While you are doing that, you can also teach the scientific method. TWTM suggests some good resources for doing this and has a very nice children's version of questions that can be used for the write-up of experiments. I found the first few pages of Creepy Crawlers and the Scientific Method very useful for learning how to set up an experiment for children. Make sure you understand the difference between an experiment, an activity, a lab report, a nature journal, a lab notebook, and a scientific report or paper (the lab report written up to be presented to be published). Again, I found this easier to teach when we WEREN'T standing up to our knees in the lake trying to actually DO natural history.

 

A key component (componant? I can't spell) of all this is teaching your children how to measure things and how to use observation equipment like a microscope. I suggest you start with a pair of binoculars and a magnifying glass rather than a telescope and a microscope. It will be easier to teach them to use the latter if they already know how to use the former. To use binoculars, start by making the two eye pieces the same focus, since you don't know how different your children's eyes are. Then teach them to look at the object and keeping their eyes on the object, raise the binoculars to their eyes and move them around a TINY bit to find the object.

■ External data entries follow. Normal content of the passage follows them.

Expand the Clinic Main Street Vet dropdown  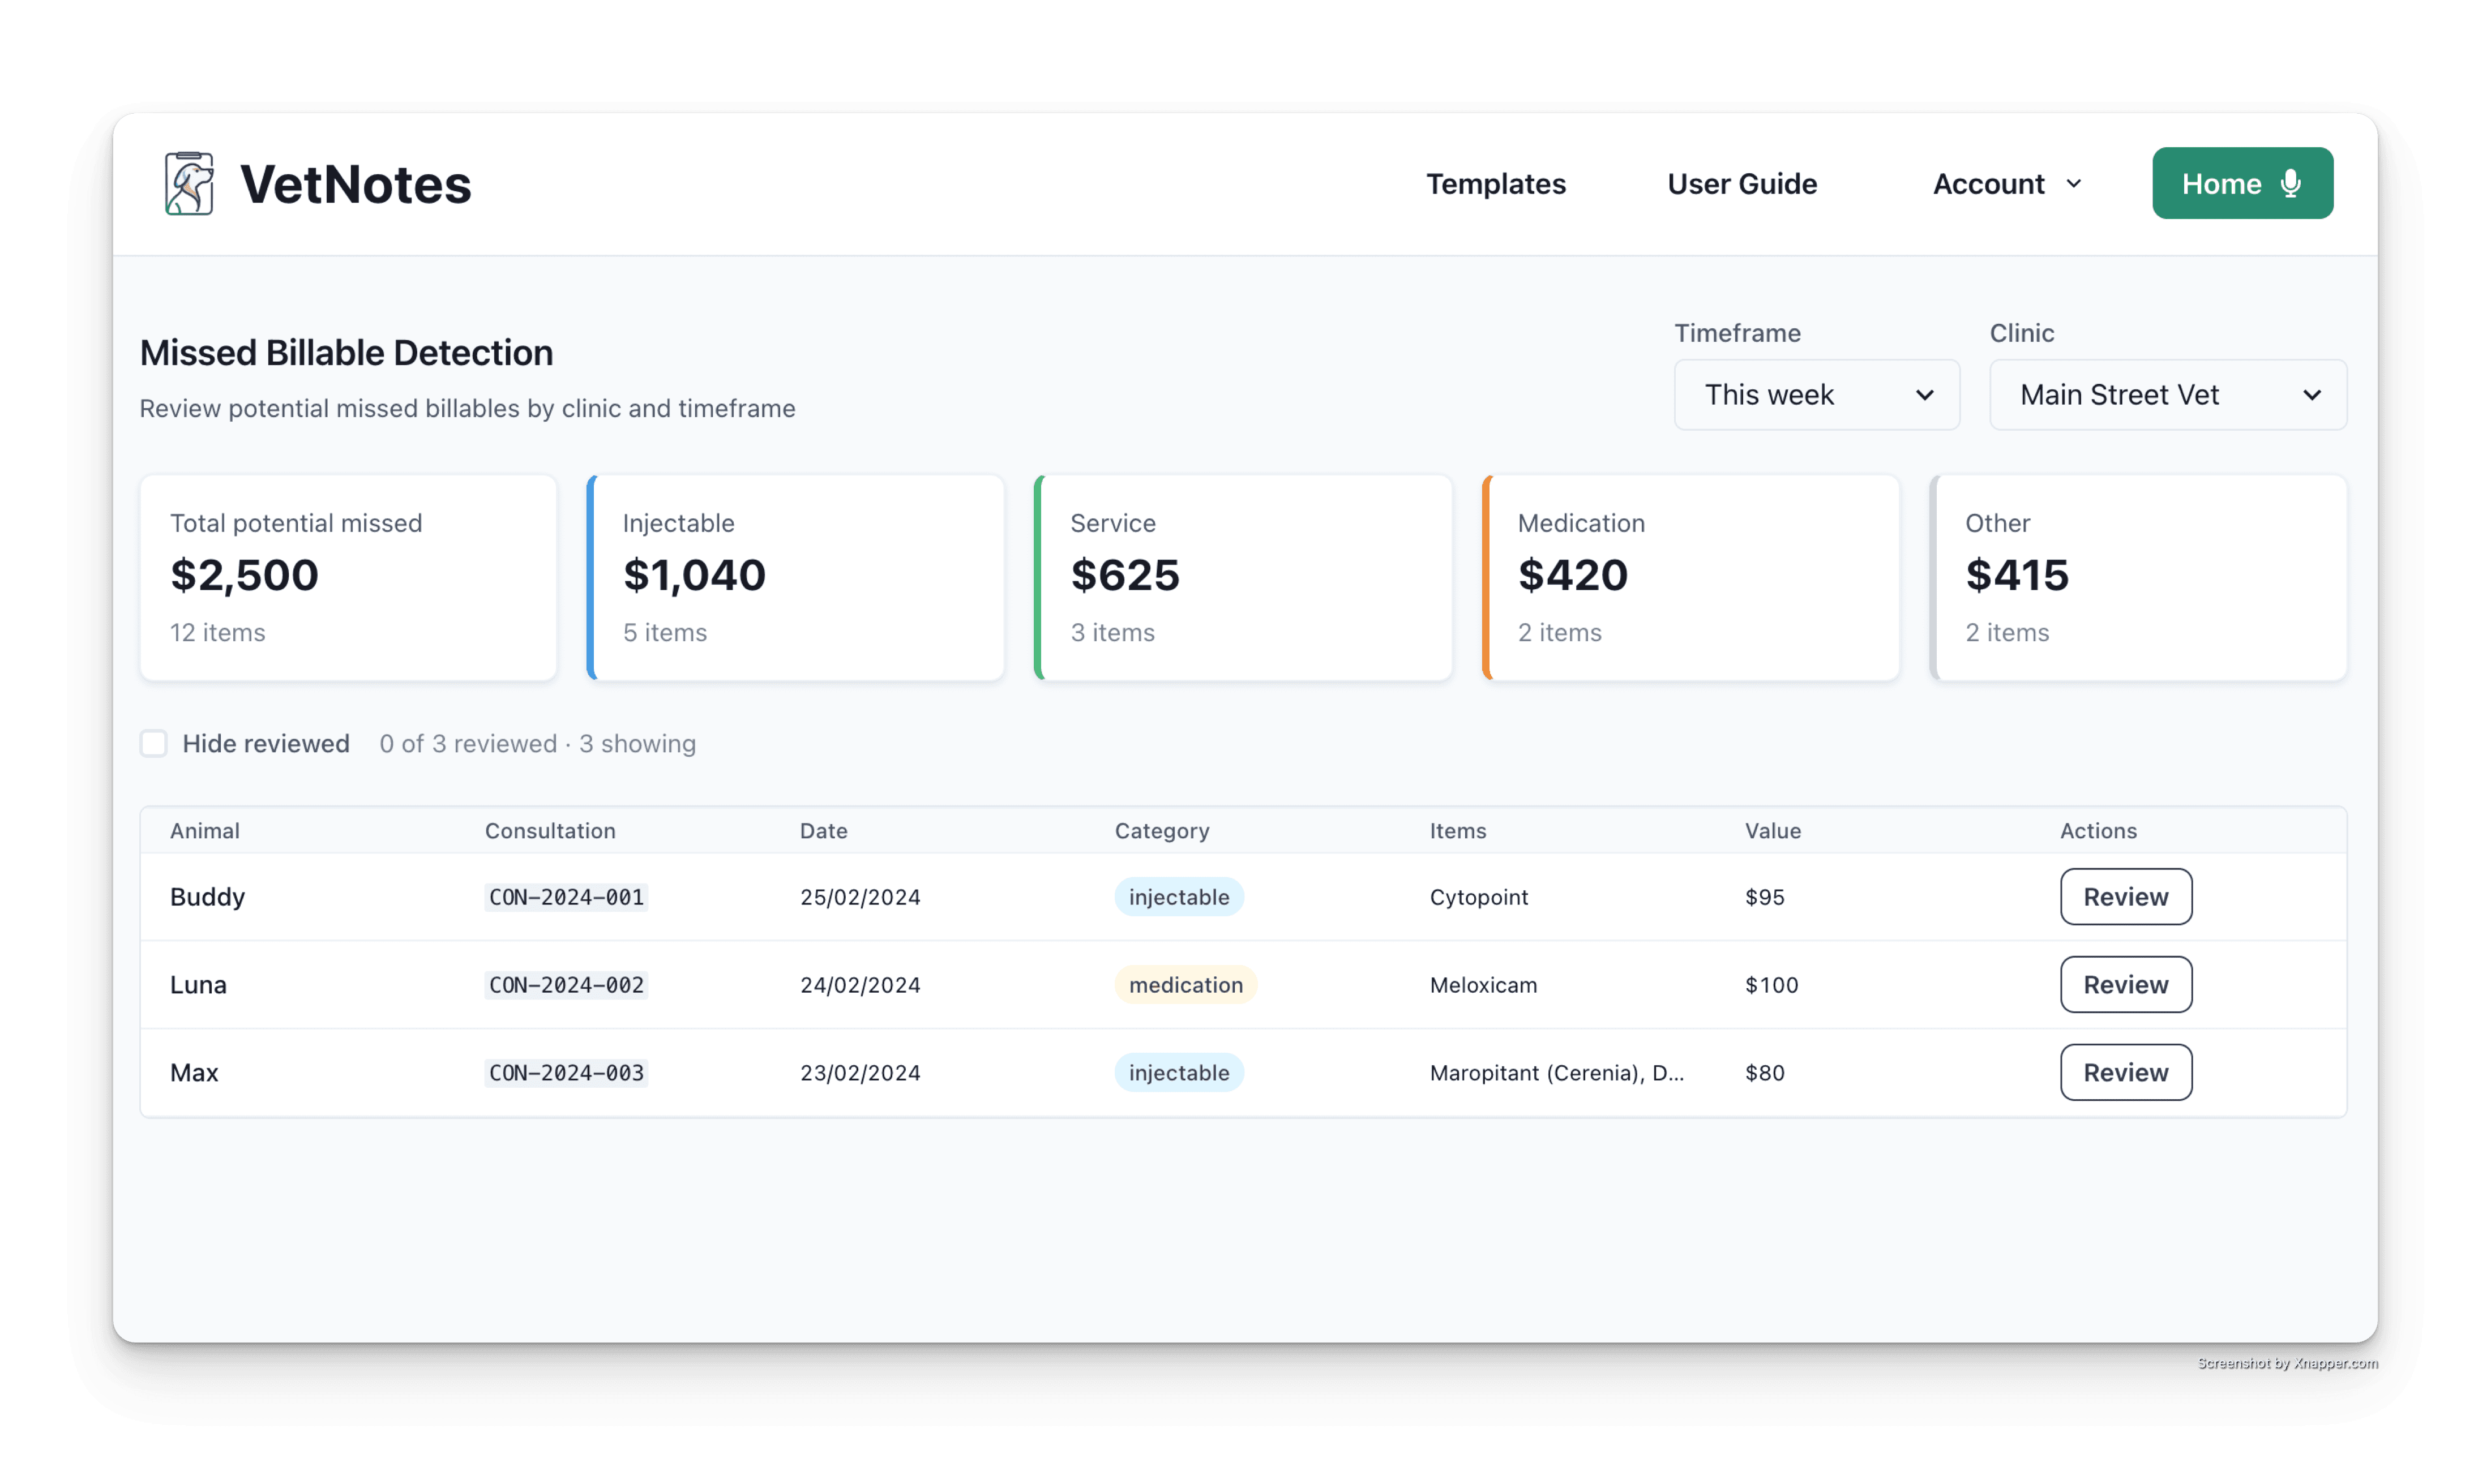[x=2167, y=395]
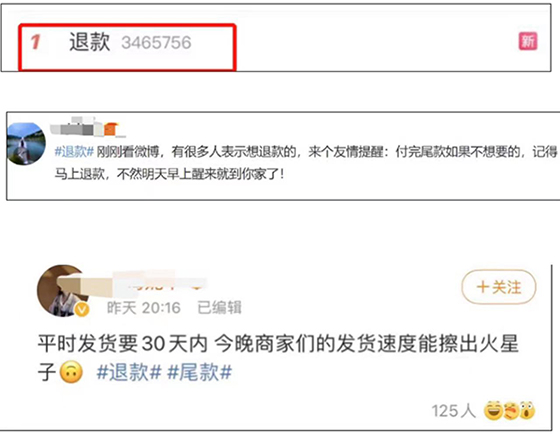Open the trending topic 退款
Viewport: 560px width, 435px height.
pos(89,42)
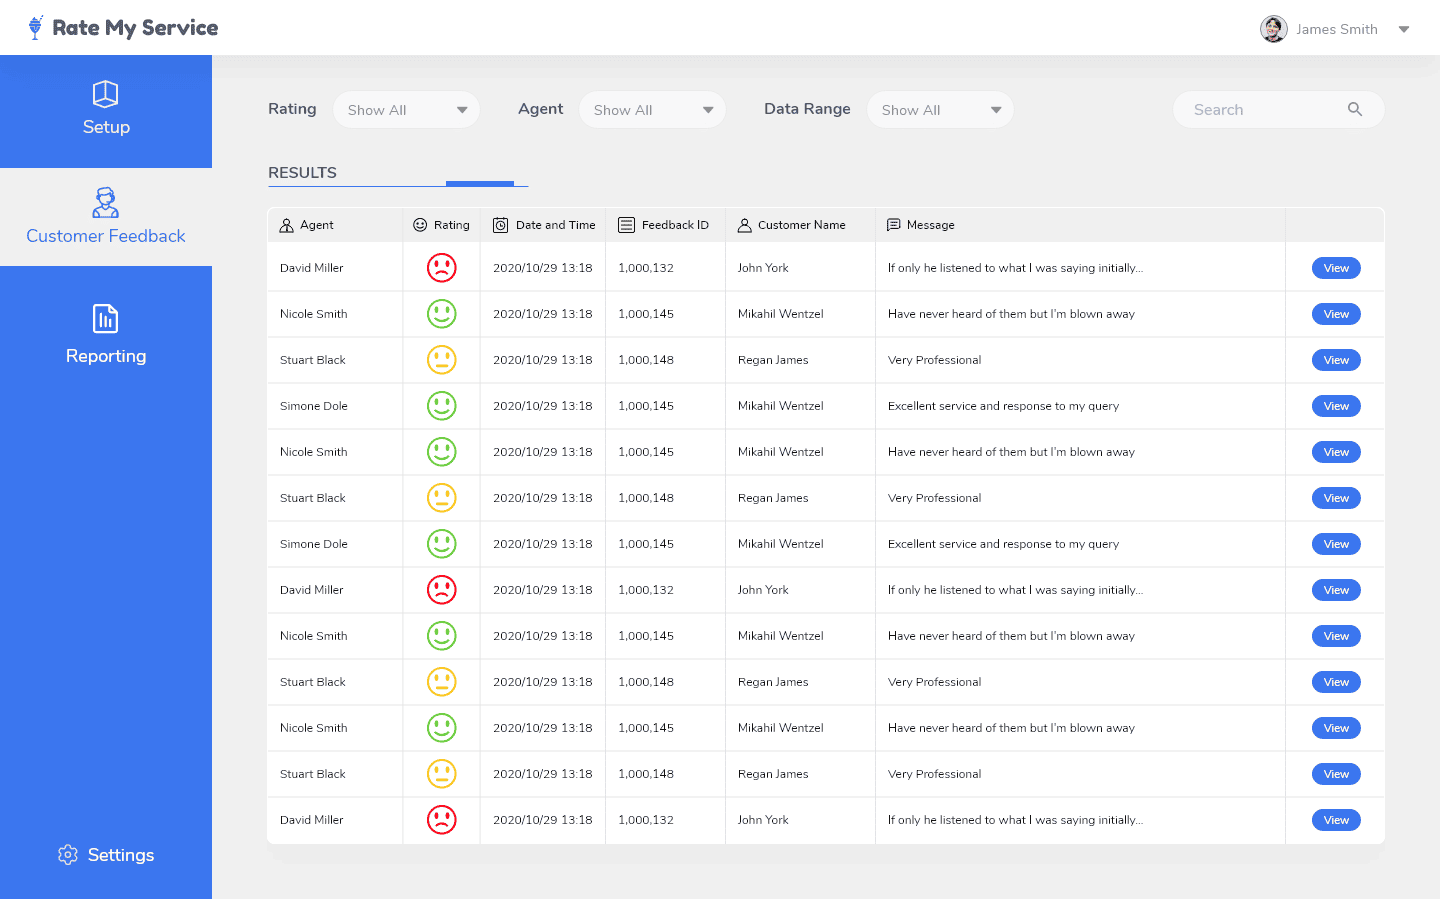Open the Reporting section in sidebar
Viewport: 1440px width, 899px height.
click(x=106, y=335)
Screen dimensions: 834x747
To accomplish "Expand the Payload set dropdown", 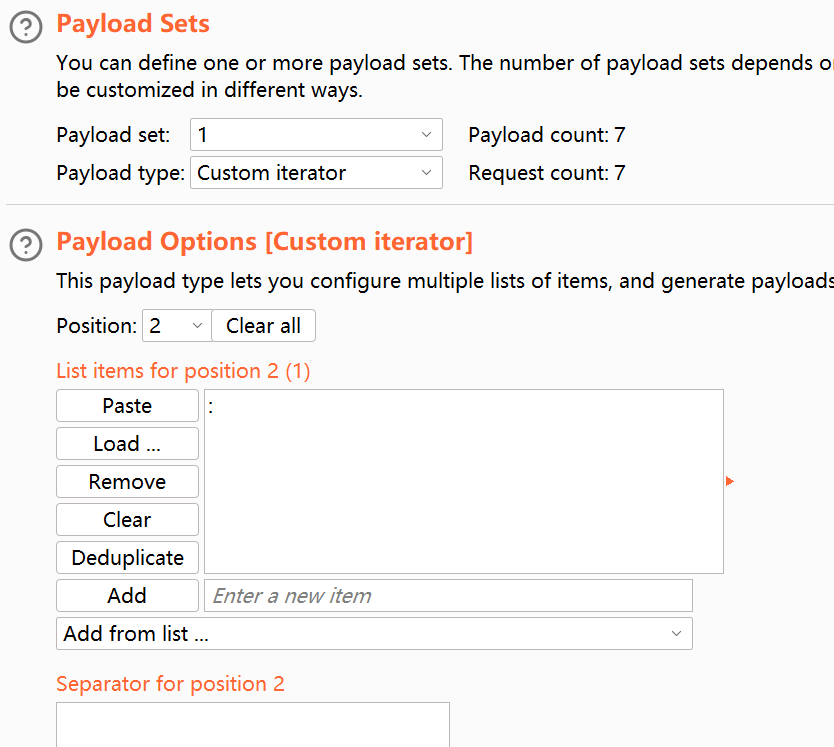I will pyautogui.click(x=316, y=135).
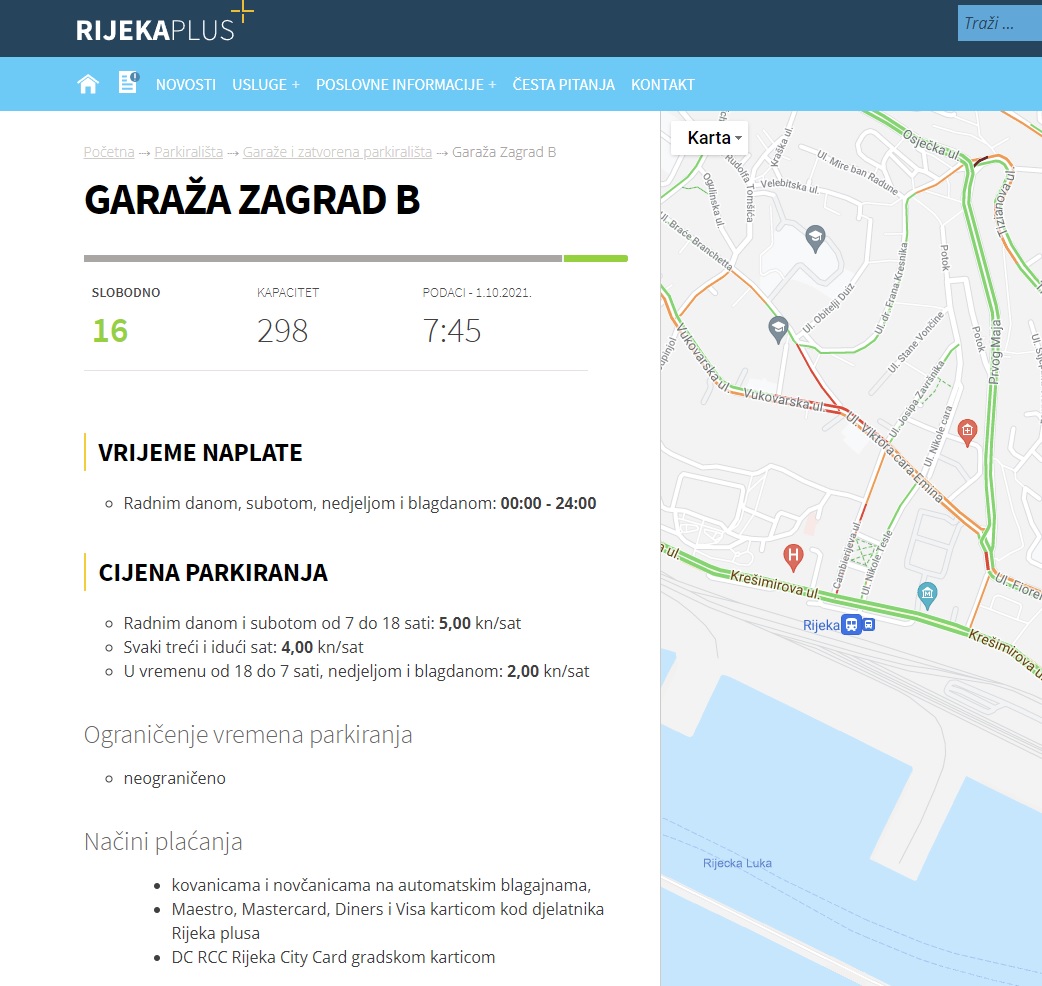Open the KONTAKT page
The width and height of the screenshot is (1042, 986).
662,85
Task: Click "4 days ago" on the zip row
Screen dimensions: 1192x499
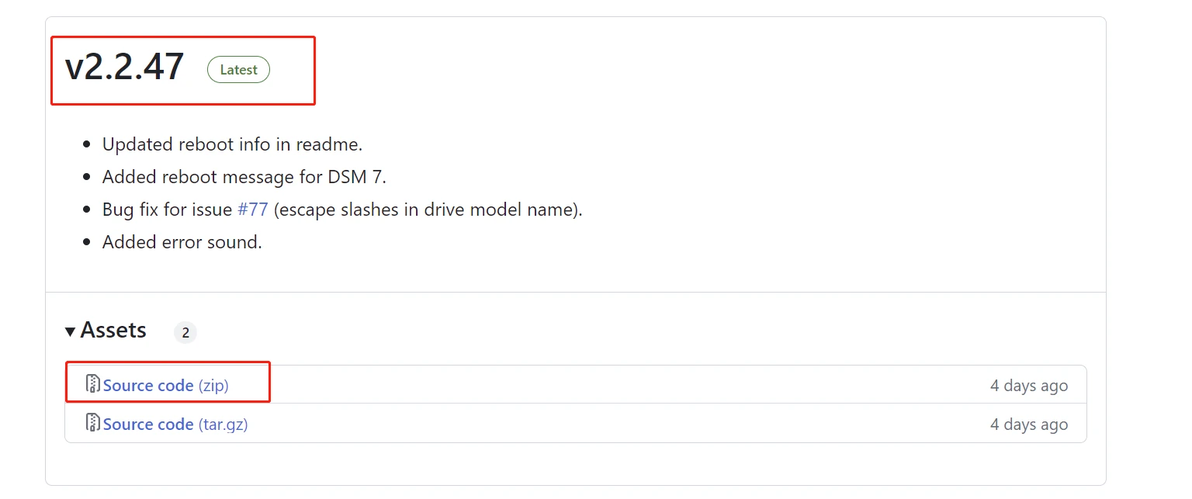Action: pyautogui.click(x=1028, y=385)
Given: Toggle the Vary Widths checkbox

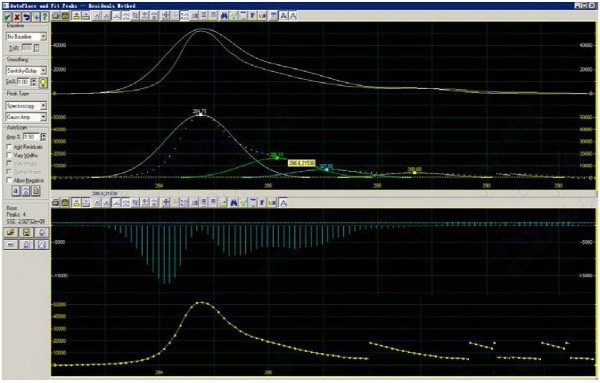Looking at the screenshot, I should coord(9,155).
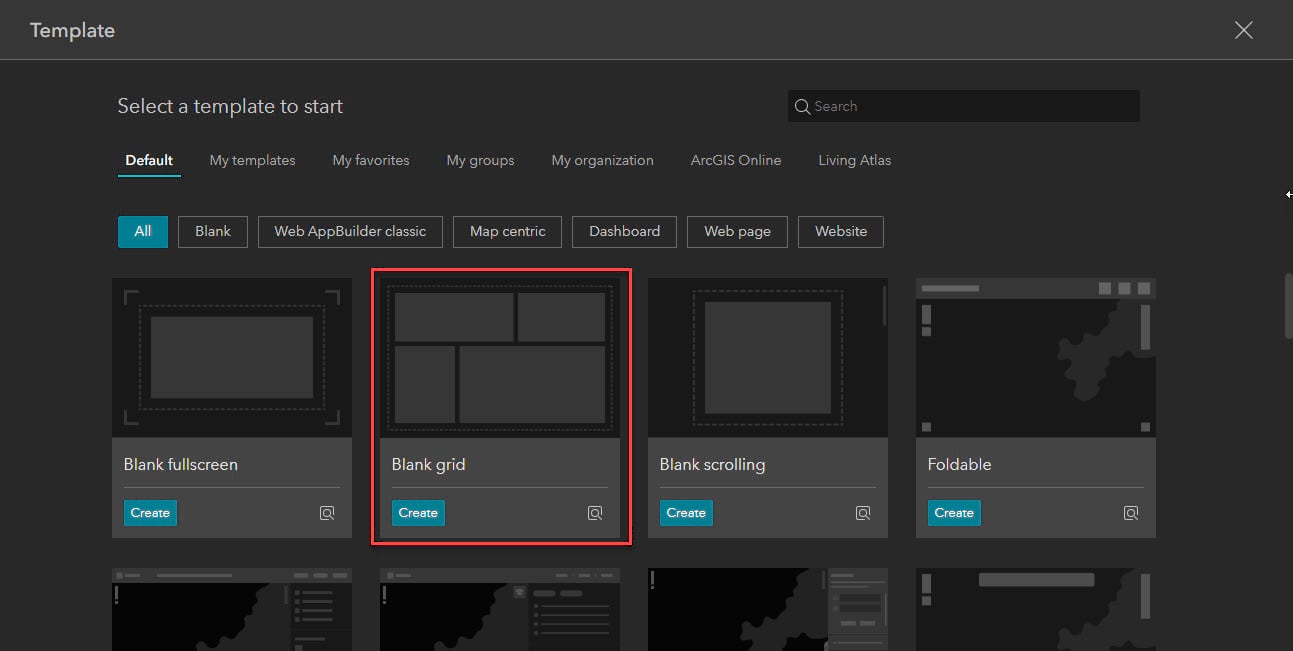Click the vertical scrollbar on the right
Viewport: 1293px width, 651px height.
[1288, 305]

Then they can focus the binoculars with TINY movements until whatever it is is clear. Don't forget to teach them not to look at the sun (be ready to knock their hands aside if they look like they are going to do it accidentally) and not to focus the magnifying glass at an object unless it is in the shade or you will burn it. You can teach them how to not to use the very end of the ruler (which has a cut-off bit usually), to convert from feet to inches (or the metric equivalent), about paralax error, how to measure across a meniscus (sp?), about converting from diameter to circumference, about volume measurements, and lots of other science skills. I found that it worked well to do these things while we were working on our nature journals or an experiment. (Your milage may vary.)

 

When we did do nature journals (after they could give me a good oral description and were observing well), I taught mine to put the date, location, and weather at the top of the page. We got those sketch pads where each page is half unlined, half lined until my children could write neatly without lines. I didn't worry about spelling or punctuation at first. Mine began by going outside, finding something to draw, and then writing three sentences describing something about it. They did it every day. As they got older and better at this, we looked at professional examples and they added background to the things they were drawing and labels and the descriptions began to be longer. I began to insist that they spell any technical vocabulary correctly and write neatly. They could add colour if they wanted (mostly they didn't).

 

I tried to find some real life naturalists for my children to observe or work with. Our local Audubon sactuary has children's programs. We read some autobiographies of naturalists. I tried to find some community science projects to participate in, like fish counting. I tried to have them do a long-term experiment. (One year we tracked hurricanes. One year we measured the temperature of the yard at different levels throughout the winter. There are some great threads here that describe how to set up a large natural history experiment.) I tried to tell them about some of the things scientists are studying now (you can buy a copy of the magazine Nature or see what your library has). I tried to get my children to think of science as a community of scientists who are expanding our knowledge by doing research and experiments to answer questions about how the world (and universe) works and then telling each other about them. I tried to help them make connections between natural history and other sorts of science and engineering, like pointing out that scientists discovered that slightly rough surfaces slide with less friction through water or air than smooth surfaces by wondering about why shark skin is rough, and how this idea can be applied to ship hulls, aircraft, and medical devices that carry blood.